The House chairman added, “It will be a lot easier for them to influence an election without a shot fired than it would be to go to war.”

Taiwanese Vice President William Lai is the de facto nominee for the DPP, but the KMT is still trying to figure out who their candidate will be.

Ma, who served as president of Taiwan from 2008 to 2016, traveled to China in late March and early April, becoming the first former Taiwan leader to visit China. He was also the first sitting leader of Taiwan to meet with a Chinese leader when he met with Xi in Singapore in 2015.

Ma said at the start of his recent visit to China that “people on both sides of the Taiwan Strait are Chinese people.” He declared at the end of his visit the Taiwan government led by Tsai and the DPP “continues to lead Taiwan to danger — the future is a choice between peace or war.”

The Chinese state-run CGTN published a piece this week contending that Ma’s visit “provides, at least, an alternative option for people in Taiwan longing for peace and stability in its relationship with the mainland.”

Ma had reasserted in 2006 that the KMT’s goal was eventual unification with China. But in his first inaugural address, he said his goals were "no reunification, no independence, and no war."

The KMT is considered to have factions that are pro-unification with China, but the KMT did pull its pro-unification plank from its platform in 2017.

The DPP is considered much stronger in standing up to China. One of the top KMT members who met with the U.S. House members last week said that the KMT’s current mantra is “Defense and Dialogue.”

McCaul said the KMT was trying to portray the DPP as a “party of war” and “puppets of the United States” while attempting to fashion themselves as “we don’t want to reunify — we think we should talk to China.” But McCaul said that You told him that the KMT “want to become part of China.”

The 2021 Intelligence Community Assessment on the 2020 election had a split on China, with the majority view saying China did not deploy influence efforts in the 2020 election and the minority view assessing China did exactly that — to hurt then-President Donald Trump’s reelection chances.

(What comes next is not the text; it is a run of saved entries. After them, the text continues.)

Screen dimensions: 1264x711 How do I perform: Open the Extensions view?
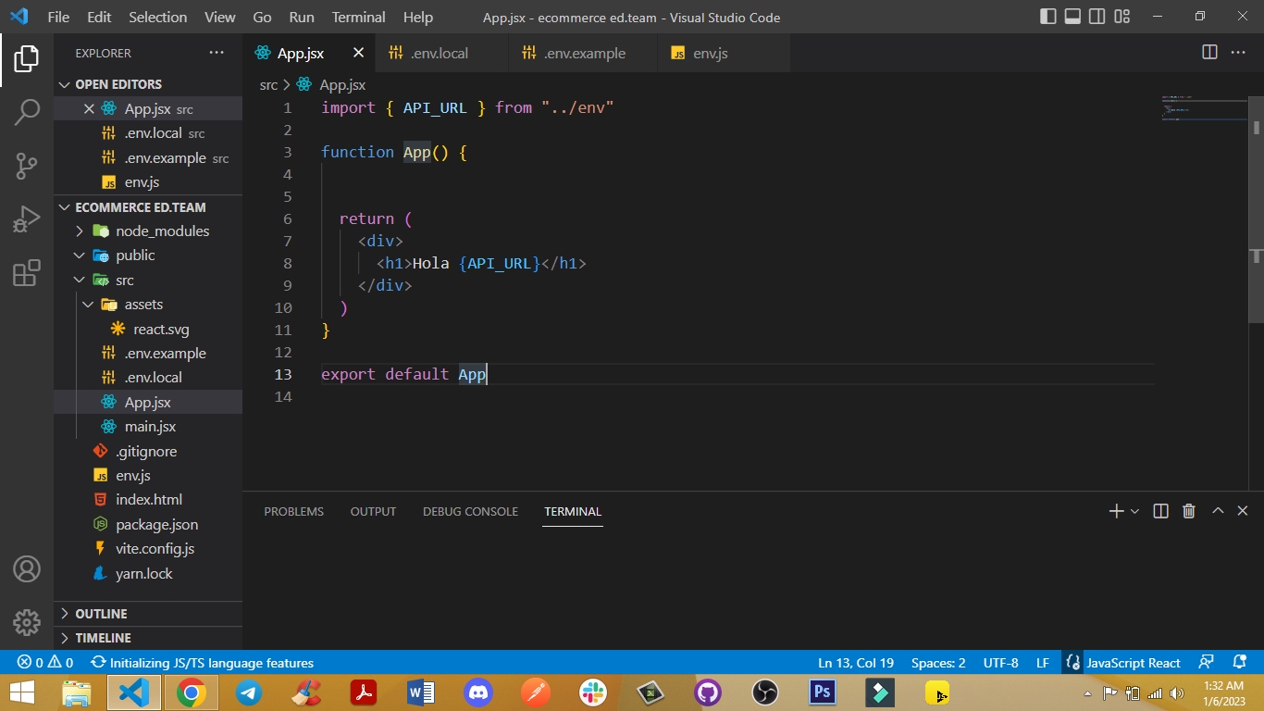27,273
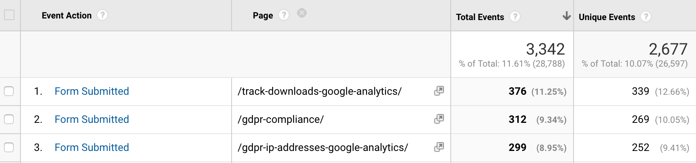Click help icon next to Unique Events
This screenshot has height=163, width=696.
[x=646, y=17]
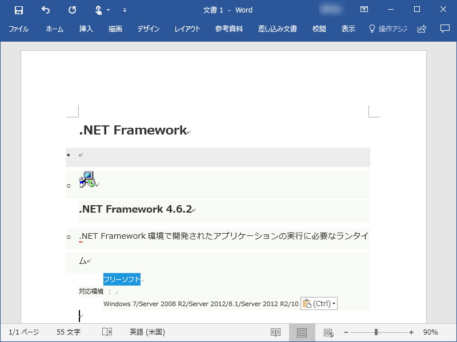Open proofing errors via the spell check icon
The width and height of the screenshot is (457, 342).
[x=106, y=332]
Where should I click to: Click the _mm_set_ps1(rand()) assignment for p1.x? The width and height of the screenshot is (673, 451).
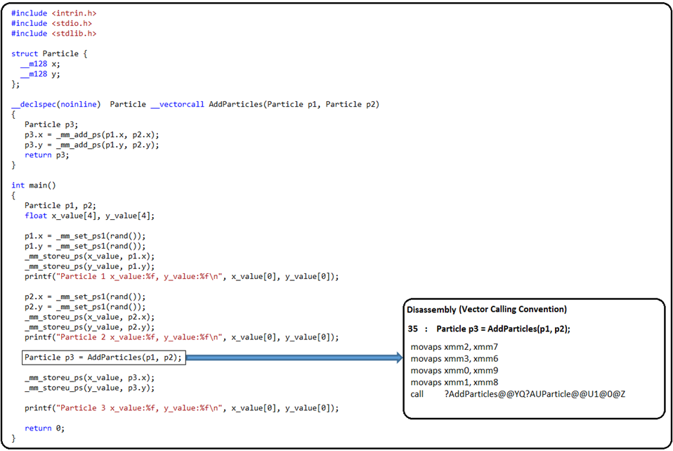(84, 235)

The FBI then warned ahead of the 2022 midterms that it believed China had increased its efforts to influence U.S. elections, and the Office of the Director of National Intelligence warned in March about the Chinese government’s “willingness to meddle” in U.S. elections.

Canadian Prime Minister Justin Trudeau also announced in March that he would appoint a special rapporteur to investigate a host of allegations that China meddled in Canada’s 2019 and 2021 elections.